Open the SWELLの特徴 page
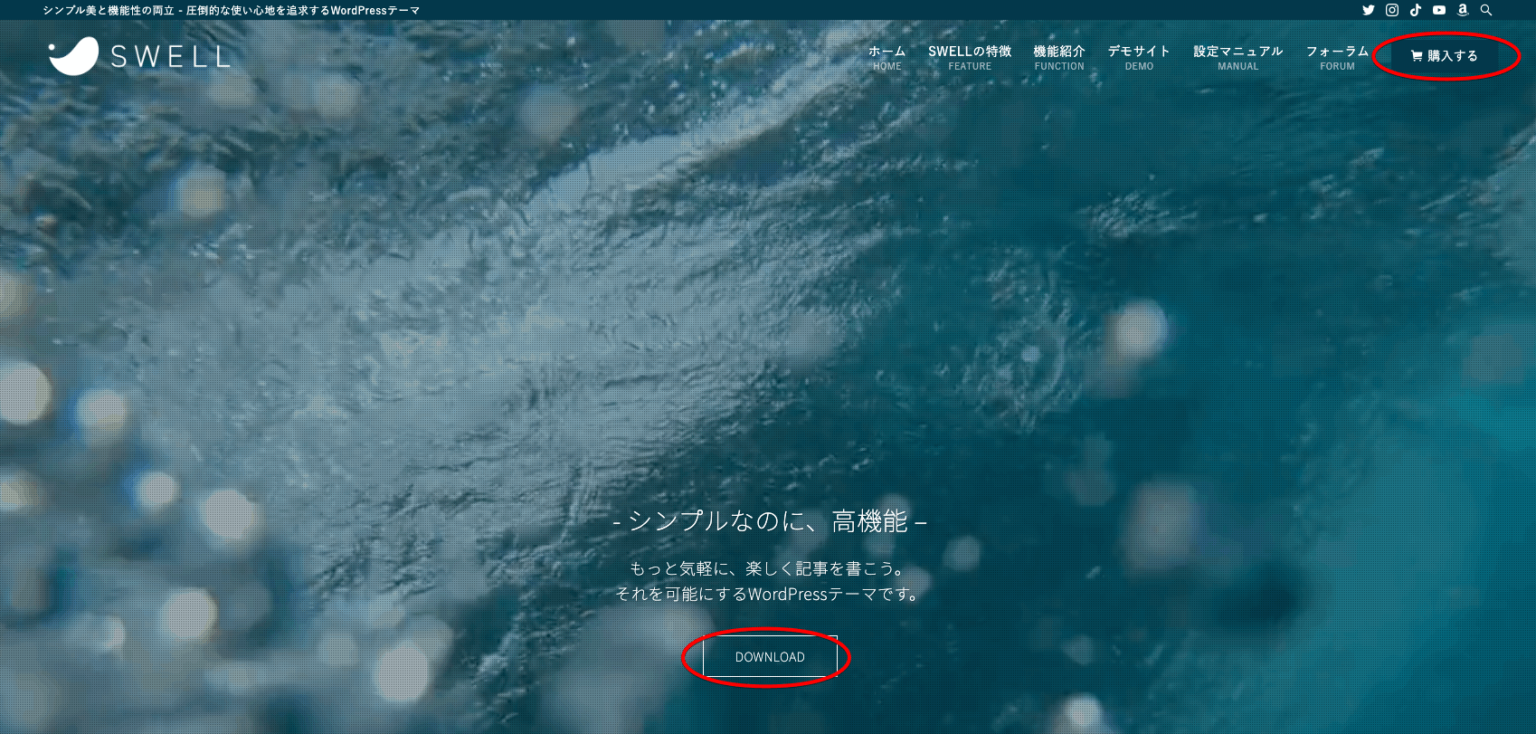1536x734 pixels. click(x=969, y=55)
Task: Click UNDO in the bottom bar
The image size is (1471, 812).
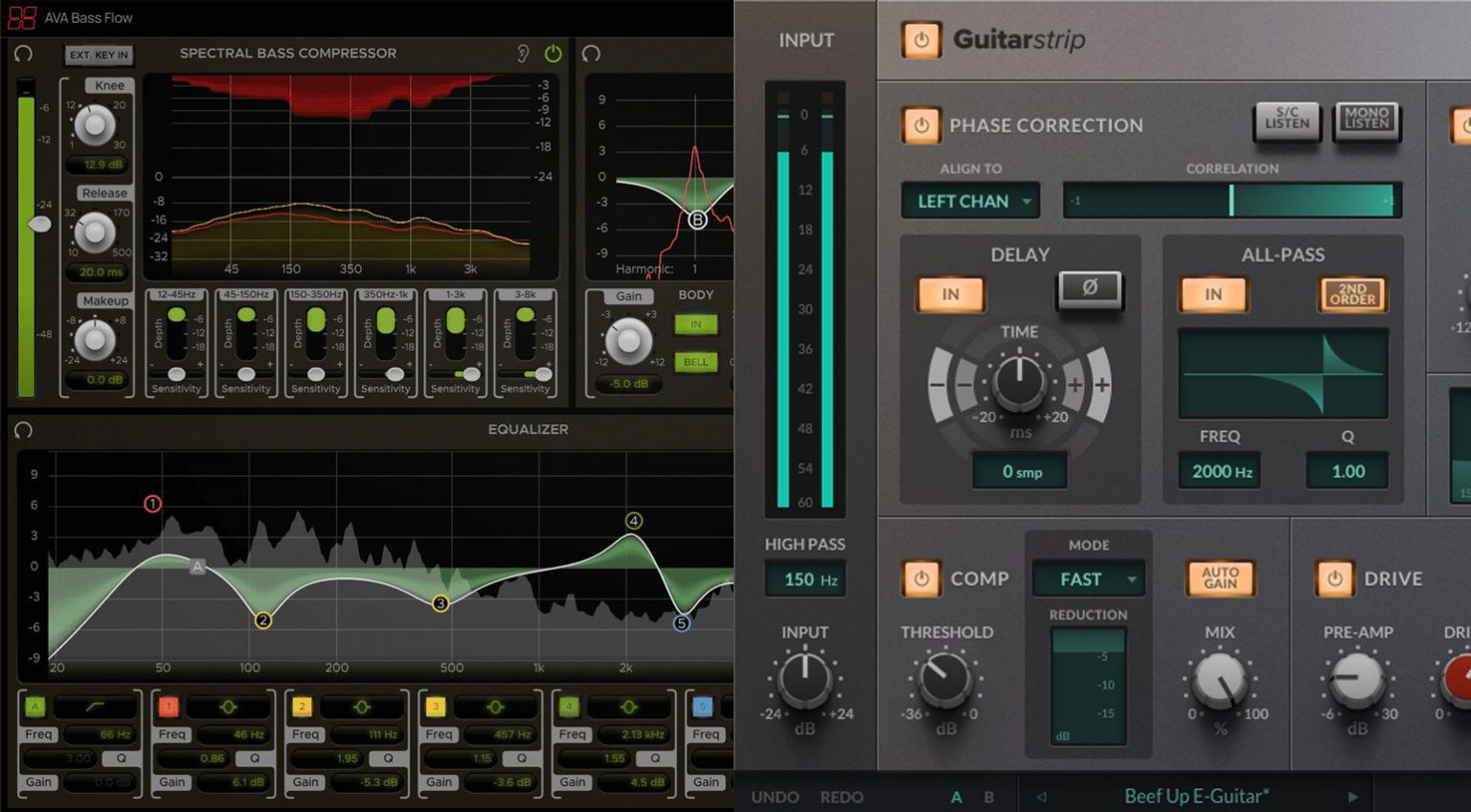Action: point(775,797)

● **Action item**
Each entry is to be given again exactly as it stands, with its pictures removed.

● **Task response**
Open the SWELLの特徴 page
1536x734 pixels. click(x=969, y=55)
Task: Click UNDO in the bottom bar
The image size is (1471, 812).
Action: point(775,797)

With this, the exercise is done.